AnDi: Gedanken zur Zeit

AnDi und seine Gedanken zur Zeit:

Die Chance des Optimismus und das Medienpäuschen

Ein Mann wird auf offener Straße erschossen, einem Politiker werden die Gesichtsknochen gebrochen, ein anderer Kandidat für die Vertretung Deutschlands in Europa spioniert gegen das eigene Land, 80 Prozent der Menschen sind mit der Regierung unzufrieden, seit 2008 wechselt eine Krise die andere ab. Es tobt ein Krieg in erschreckender Nähe, ein Autokrat sogar mit Atomwaffeneinsatz.

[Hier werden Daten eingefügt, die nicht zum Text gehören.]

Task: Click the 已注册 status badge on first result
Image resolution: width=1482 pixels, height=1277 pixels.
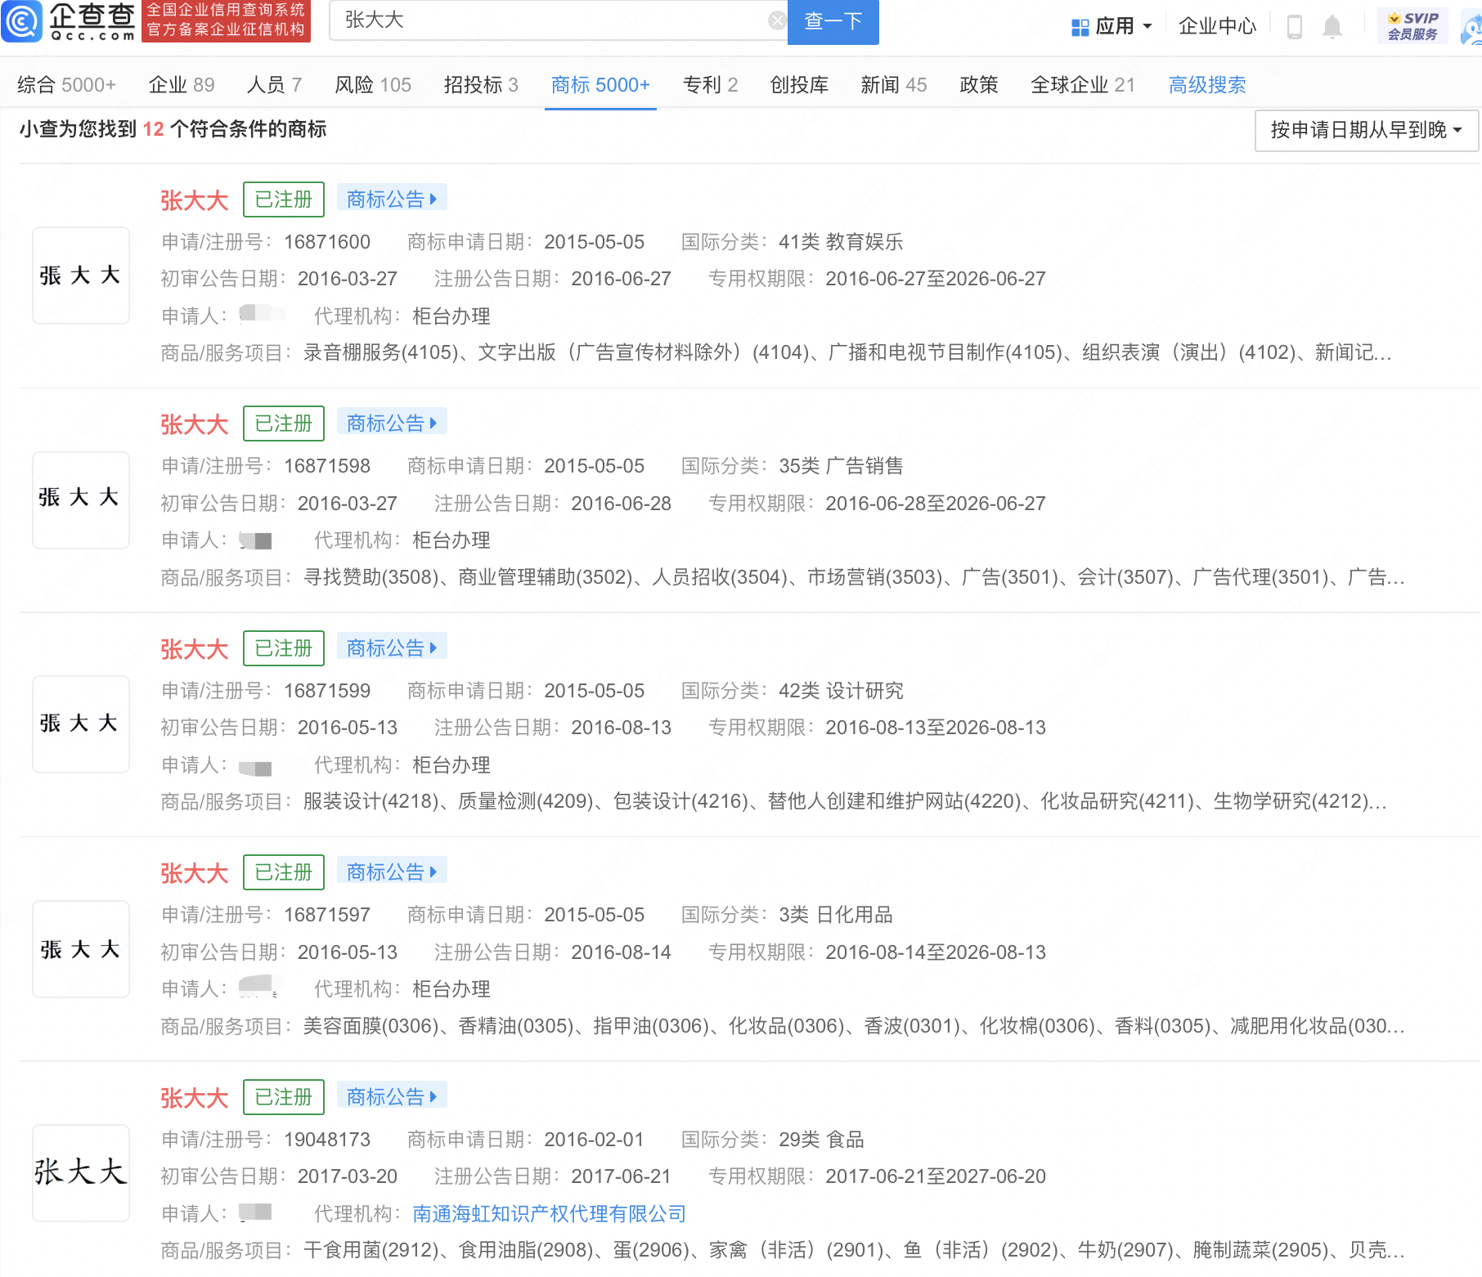Action: coord(283,199)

Manchmal denke ich beim Daddeln am Handy oder nach der Tagesschau: Jetzt geht die Welt unter! Wenn ich mich aber mal zwei Tage medienabstinent verhalte, erlebe ich 48 relativ angenehme Stunden. Ich stelle zu meiner Überraschung fest: Es geht mir ganz gut. Ich konzentriere mich auf meine Familie, meine Interessen, genieße das Essen und spüre, ich lebe noch – und zwar gerne! Da tauchen fast – so scheint es – von selbst positive Gedanken und Ideen auf, wenn ich mich so verhalte, wie ich es von mir und anderen erwarte: Finde eine Balance zwischen Verpflichtung und Verantwortung auf der einen Seite, aber auch Selbstfürsorge und Genuss auf der anderen Seite.

Bei meinem heutigen Einkauf habe ich einfach mal einige Mitmenschen angesprochen und festgestellt, wie auch miesepetrig dreinschauende Mitbürger überraschend freundlich reagieren. Selbst mit der Mitarbeiterin an der Kasse hat das funktioniert. Auch das bewusste Einfädeln-Lassen von Autos aus der Seitenstraße in die Schlange hat mir Spaß gemacht. Zu Hause hat meine Frau sogar festgestellt, dass ich beim Einkaufen weniger vergessen habe als sonst.

Natürlich löse ich mit meinem Optimismustraining nicht die vielen gesellschaftlichen und weltpolitischen Probleme, aber ich frage mich, ob das Virus des Optimismus nicht auch ansteckend wirken kann, ob freundliches, positives und soziales Verhalten im Alltag nicht auch Wirkungen auf das gesellschaftliche Leben haben kann.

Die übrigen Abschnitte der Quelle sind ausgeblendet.